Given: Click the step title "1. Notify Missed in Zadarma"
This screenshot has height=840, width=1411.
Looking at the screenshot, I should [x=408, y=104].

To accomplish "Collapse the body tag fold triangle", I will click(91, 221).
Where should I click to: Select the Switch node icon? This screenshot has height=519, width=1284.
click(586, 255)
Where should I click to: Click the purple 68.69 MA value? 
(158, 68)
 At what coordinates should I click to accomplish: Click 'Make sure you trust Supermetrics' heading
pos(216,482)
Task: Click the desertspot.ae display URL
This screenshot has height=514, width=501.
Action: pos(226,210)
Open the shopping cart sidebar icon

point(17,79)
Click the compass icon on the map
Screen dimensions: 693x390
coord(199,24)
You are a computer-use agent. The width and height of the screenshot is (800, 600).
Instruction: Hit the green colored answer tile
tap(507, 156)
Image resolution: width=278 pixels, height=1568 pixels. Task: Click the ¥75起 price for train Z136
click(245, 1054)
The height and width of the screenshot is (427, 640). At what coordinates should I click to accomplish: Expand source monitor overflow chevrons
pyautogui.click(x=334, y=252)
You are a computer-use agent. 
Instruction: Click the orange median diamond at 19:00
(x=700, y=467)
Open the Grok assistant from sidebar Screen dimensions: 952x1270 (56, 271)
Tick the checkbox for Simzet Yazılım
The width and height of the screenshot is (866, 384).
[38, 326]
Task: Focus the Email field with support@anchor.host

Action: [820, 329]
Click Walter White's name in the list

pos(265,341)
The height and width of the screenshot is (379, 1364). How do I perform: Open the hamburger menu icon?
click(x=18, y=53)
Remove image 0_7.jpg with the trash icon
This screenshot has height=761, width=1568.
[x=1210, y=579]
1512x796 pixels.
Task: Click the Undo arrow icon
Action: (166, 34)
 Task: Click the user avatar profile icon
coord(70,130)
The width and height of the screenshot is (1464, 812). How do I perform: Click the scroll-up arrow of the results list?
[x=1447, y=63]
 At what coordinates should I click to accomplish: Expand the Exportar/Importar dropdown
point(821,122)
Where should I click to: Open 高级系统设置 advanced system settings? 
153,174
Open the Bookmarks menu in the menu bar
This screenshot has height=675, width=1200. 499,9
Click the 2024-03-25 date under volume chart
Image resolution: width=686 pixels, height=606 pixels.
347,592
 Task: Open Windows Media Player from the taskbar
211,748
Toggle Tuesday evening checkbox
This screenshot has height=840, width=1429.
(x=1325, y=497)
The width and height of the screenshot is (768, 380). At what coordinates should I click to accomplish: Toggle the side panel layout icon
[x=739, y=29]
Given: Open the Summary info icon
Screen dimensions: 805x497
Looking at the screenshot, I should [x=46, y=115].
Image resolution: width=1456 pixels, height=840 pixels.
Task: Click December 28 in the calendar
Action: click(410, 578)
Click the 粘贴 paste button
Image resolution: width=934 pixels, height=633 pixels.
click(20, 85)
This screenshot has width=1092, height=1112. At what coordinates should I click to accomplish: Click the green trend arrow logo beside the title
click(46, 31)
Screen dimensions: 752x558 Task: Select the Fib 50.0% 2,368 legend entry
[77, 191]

────────────────

* _Aim of the exercise_: What is the number of lines in the data that hold the word "Given"? Reply with that number and nothing else.

* _Written solution_: 2